TRAF6-Ecsit complex mediates hemolymph microbiota homeostasis.
(A) The effect of the indicated exosomes on the protein level of TRAF6 in mitochondria. Mud crabs were treated with either Exosome-PBS or Exosome-Vp for 48 h, then the mitochondria were isolated and subjected to Western blot assay to detect TRAF6. Tubulin and HSP60 were used as negative indicator and positive indicator to evaluate the purity of the isolated mitochondria, respectively. (B-C) The effect of the indicated exosomes on mROS production.

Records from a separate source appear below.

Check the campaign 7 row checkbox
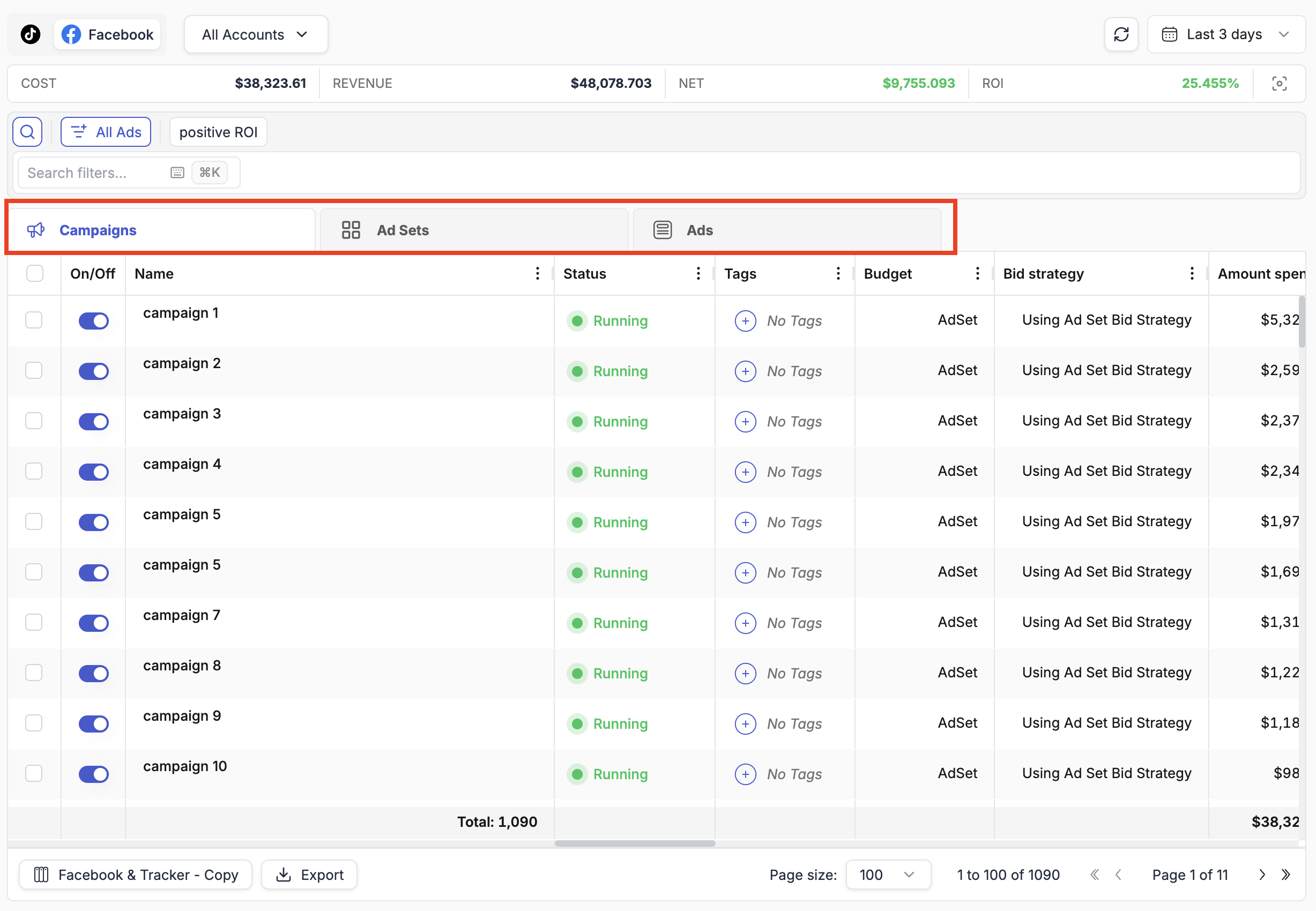Image resolution: width=1316 pixels, height=911 pixels. click(34, 622)
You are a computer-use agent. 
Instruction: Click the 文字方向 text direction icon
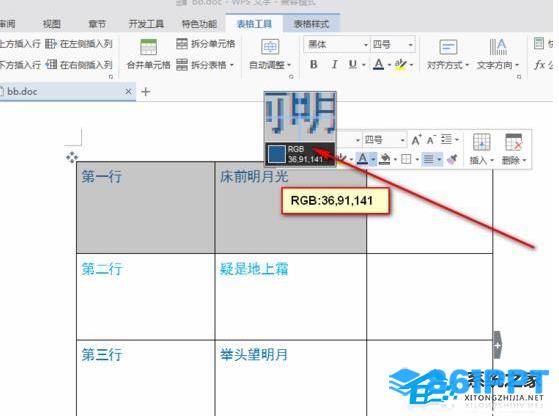coord(498,47)
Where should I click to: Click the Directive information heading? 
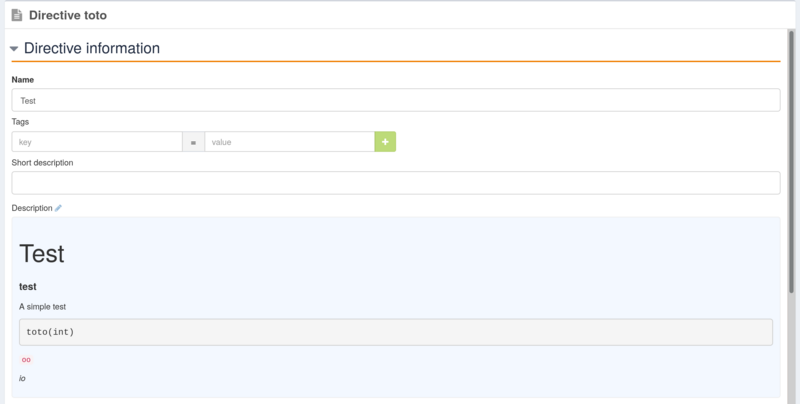pyautogui.click(x=92, y=48)
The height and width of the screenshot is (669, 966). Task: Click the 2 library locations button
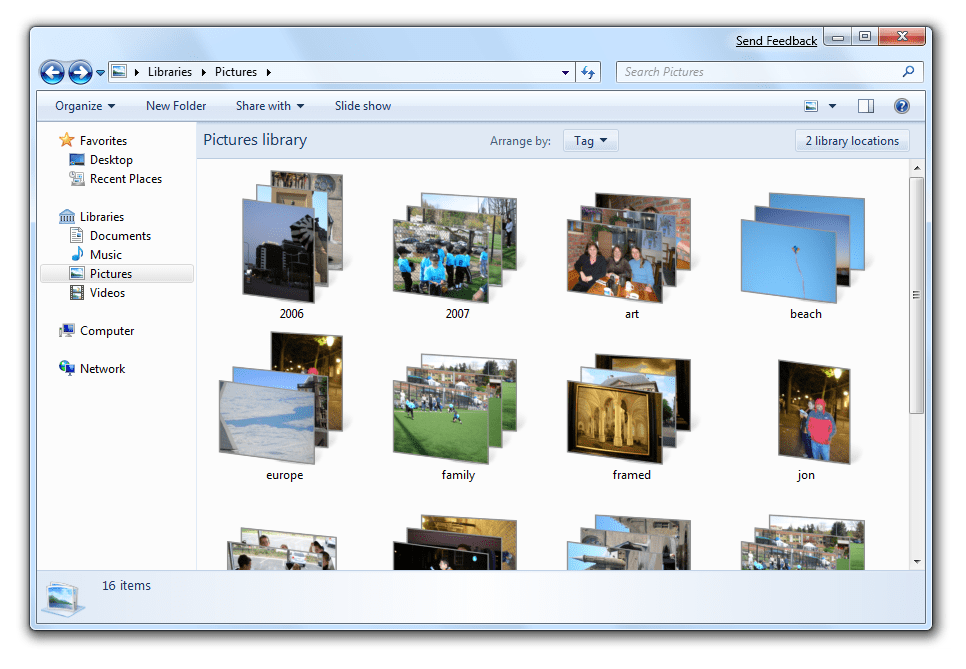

The mROS level in mud crab hemocytes was determined using fluorescence microscopy, Scale bar, 50 μm (B) and microplate reader (Data were presented relative to the value of WT group, which was treated as standard “1”) (C). (D) The effect of TRAF6 silencing on the expression and ubiquitination levels of Ecsit. Mud crabs were treated with TRAF6-siRNA for 48 h, followed by the detection of total and ubiquitinated Ecsit through Western blot assay. (E) The effect of the indicated exosomes on the expression and ubiquitination levels of Ecsit. Mud crabs were treated with Exosome-PBS or Exosome-Vp for 48 h, followed by the detection of total and ubiquitinated Ecsit through Western blot assay. (F) The protein level of Ecsit in mud crab hemocytes nuclei after treatment with the indicated exosomes was determined by Western blot analysis. Tubulin and Histone H3 were used to evaluate the purity of the isolated nuclei. (G) The localization of Ecsit in mud crab hemocytes after treated with the indicated exosomes was determined using immunofluorescence assay with mouse anti-Ecsit antibody, Scale bar, 10 μm. (H) The effect of Ecsit overexpression on the transcription of ALFs. pGL3-Basic and renilla luciferase activities serve as internal reference, Data were presented relative to the value of pAc 5.1-Empty vector group, which was treated as standard “1”. (I-J) The effects of TRAF6 or Ecsit silencing on exosome-mediated hemolymph microbiota homeostasis. Hemolymph was collected from mud crabs after the indicated treatments and was used to determine bacteria number (I) and species (J). The data of Vp+Exosome-PBS and Vp+Exosome-Vp groups were from Fig 2D. (K) Effects of TRAF6 or Ecsit silencing on exosome-VP-mediated anti-bacterial function in mud crab. The specific treatments are shown on the top and the mortality was examined daily. Data shown represent that of three independent experiments (*, p<0.05; **, p<0.01).
Fig 8.
Proposed schematic diagram for exosomal miR-224-mediated hemolymph microbiota homeostasis during V. parahaemolyticus infection in mud crabs.